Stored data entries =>
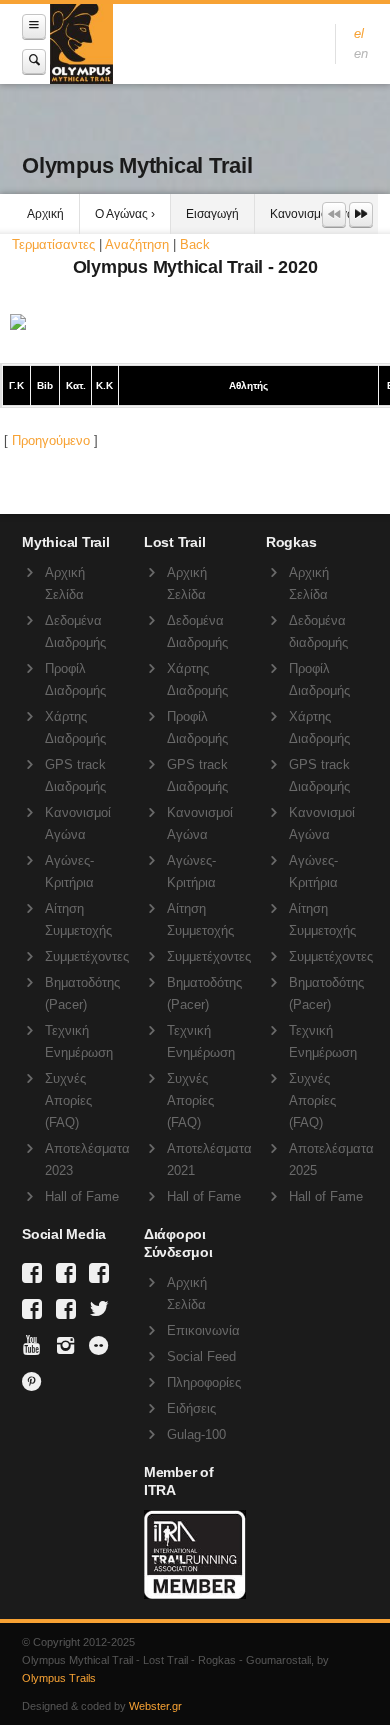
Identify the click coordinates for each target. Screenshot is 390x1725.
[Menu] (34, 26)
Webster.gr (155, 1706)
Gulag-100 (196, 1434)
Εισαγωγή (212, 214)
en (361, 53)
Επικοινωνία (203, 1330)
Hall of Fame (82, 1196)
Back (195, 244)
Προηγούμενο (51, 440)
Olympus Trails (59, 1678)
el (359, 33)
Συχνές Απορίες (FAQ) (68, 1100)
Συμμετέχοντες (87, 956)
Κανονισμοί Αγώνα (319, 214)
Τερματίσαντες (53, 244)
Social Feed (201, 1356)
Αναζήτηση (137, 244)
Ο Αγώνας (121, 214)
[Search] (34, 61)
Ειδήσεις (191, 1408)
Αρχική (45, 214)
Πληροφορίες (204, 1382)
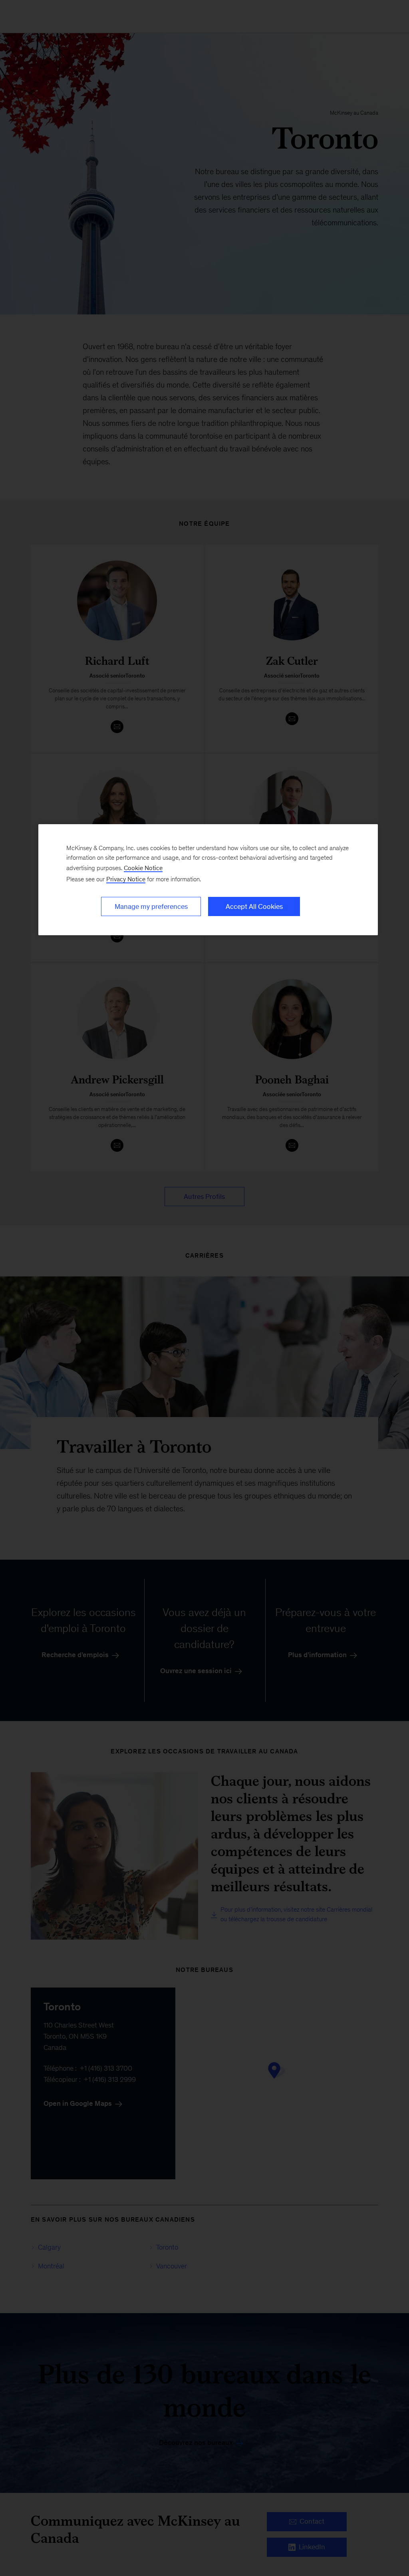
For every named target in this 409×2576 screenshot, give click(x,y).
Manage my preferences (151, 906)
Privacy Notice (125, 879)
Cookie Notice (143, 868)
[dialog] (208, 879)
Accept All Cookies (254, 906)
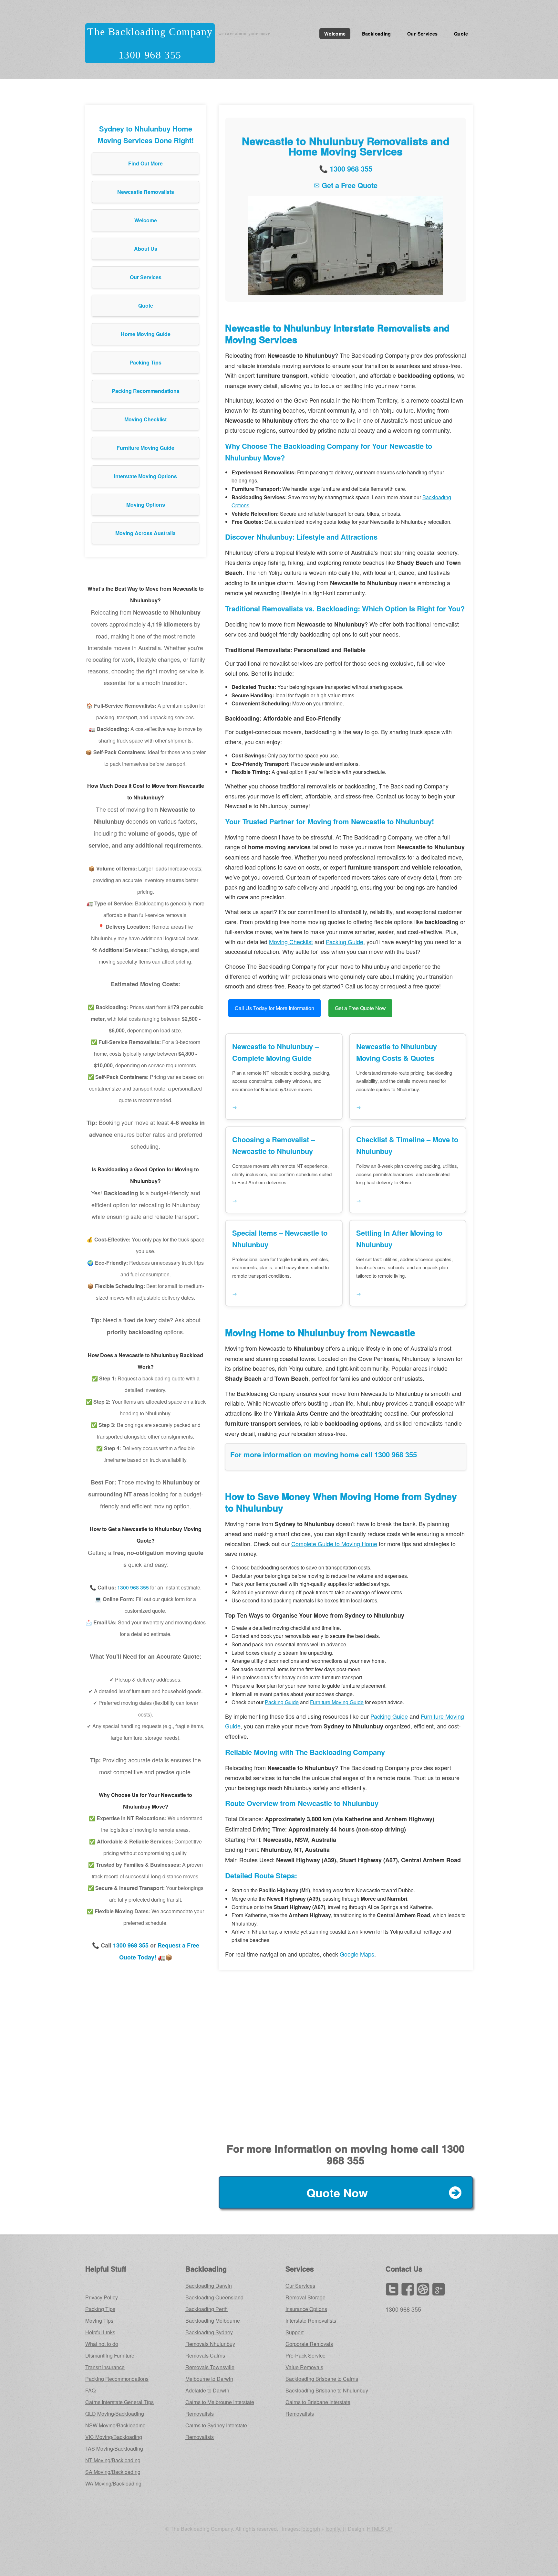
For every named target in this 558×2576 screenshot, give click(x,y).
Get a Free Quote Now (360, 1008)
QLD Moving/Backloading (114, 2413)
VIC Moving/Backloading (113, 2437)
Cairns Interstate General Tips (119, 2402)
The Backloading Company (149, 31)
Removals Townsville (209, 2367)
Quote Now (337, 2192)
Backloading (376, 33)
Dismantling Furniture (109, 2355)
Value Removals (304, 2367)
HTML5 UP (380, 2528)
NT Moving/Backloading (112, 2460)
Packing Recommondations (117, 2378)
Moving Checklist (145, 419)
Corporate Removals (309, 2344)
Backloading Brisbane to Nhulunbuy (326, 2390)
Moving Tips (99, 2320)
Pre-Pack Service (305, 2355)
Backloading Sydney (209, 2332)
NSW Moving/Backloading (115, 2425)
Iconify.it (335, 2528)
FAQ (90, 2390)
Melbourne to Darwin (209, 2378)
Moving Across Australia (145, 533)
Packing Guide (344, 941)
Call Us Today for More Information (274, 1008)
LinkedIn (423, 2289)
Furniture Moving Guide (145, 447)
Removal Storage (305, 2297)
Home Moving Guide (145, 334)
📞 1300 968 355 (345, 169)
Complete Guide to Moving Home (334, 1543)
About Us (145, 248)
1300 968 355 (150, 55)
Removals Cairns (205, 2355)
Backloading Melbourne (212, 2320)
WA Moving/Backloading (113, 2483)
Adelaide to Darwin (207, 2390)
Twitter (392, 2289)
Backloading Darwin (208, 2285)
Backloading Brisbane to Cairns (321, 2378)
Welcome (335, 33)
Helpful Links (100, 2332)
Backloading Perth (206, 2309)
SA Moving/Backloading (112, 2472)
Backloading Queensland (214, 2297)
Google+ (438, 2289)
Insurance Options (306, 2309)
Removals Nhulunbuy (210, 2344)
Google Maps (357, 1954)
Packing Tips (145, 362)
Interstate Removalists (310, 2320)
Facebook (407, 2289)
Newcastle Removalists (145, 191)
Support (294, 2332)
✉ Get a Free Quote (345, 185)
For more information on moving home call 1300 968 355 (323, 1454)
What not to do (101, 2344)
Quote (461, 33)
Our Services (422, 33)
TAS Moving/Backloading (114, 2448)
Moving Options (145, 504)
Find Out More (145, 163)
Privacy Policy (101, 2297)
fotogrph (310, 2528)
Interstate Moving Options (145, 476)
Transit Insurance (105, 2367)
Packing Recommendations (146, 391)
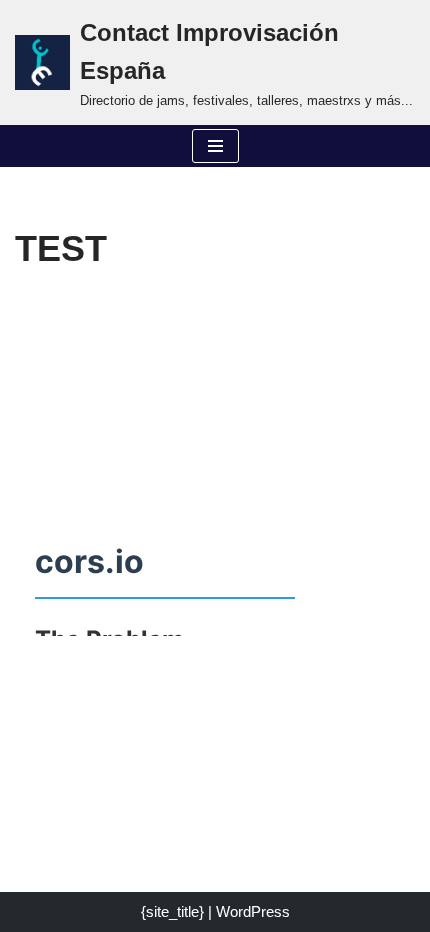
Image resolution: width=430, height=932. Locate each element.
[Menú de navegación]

Task directions =>
Copy exactly the lines of the entries above from the one containing "Ο Αγώνας (121, 214)" through the one containing "1300 968 355 (150, 55)". Both end lines count; pictures do not.

Response to the task =>
Ο Αγώνας (121, 214)
[Search] (34, 61)
Ειδήσεις (191, 1408)
Αρχική (45, 214)
Πληροφορίες (204, 1382)
For every named target in this 409×2576 screenshot, give click(x,y).
Manage my preferences (151, 906)
Privacy Notice (125, 879)
Cookie Notice (143, 868)
[dialog] (208, 879)
Accept All Cookies (254, 906)
For every named target in this 558×2576 screenshot, give click(x,y).
Get a Free Quote Now (360, 1008)
QLD Moving/Backloading (114, 2413)
VIC Moving/Backloading (113, 2437)
Cairns Interstate General Tips (119, 2402)
The Backloading Company (149, 31)
Removals Townsville (209, 2367)
Quote Now (337, 2192)
Backloading (376, 33)
Dismantling Furniture (109, 2355)
Value Removals (304, 2367)
HTML5 UP (380, 2528)
NT Moving/Backloading (112, 2460)
Packing Recommondations (117, 2378)
Moving Checklist (145, 419)
Corporate Removals (309, 2344)
Backloading Brisbane to Nhulunbuy (326, 2390)
Moving Tips (99, 2320)
Pre-Pack Service (305, 2355)
Backloading Sydney (209, 2332)
NSW Moving/Backloading (115, 2425)
Iconify.it (335, 2528)
FAQ (90, 2390)
Melbourne to Darwin (209, 2378)
Moving Across Australia (145, 533)
Packing Guide (344, 941)
Call Us Today for More Information (274, 1008)
LinkedIn (423, 2289)
Furniture Moving Guide (145, 447)
Removal Storage (305, 2297)
Home Moving Guide (145, 334)
📞 1300 968 355 (345, 169)
Complete Guide to Moving Home (334, 1543)
About Us (145, 248)
1300 968 355 (150, 55)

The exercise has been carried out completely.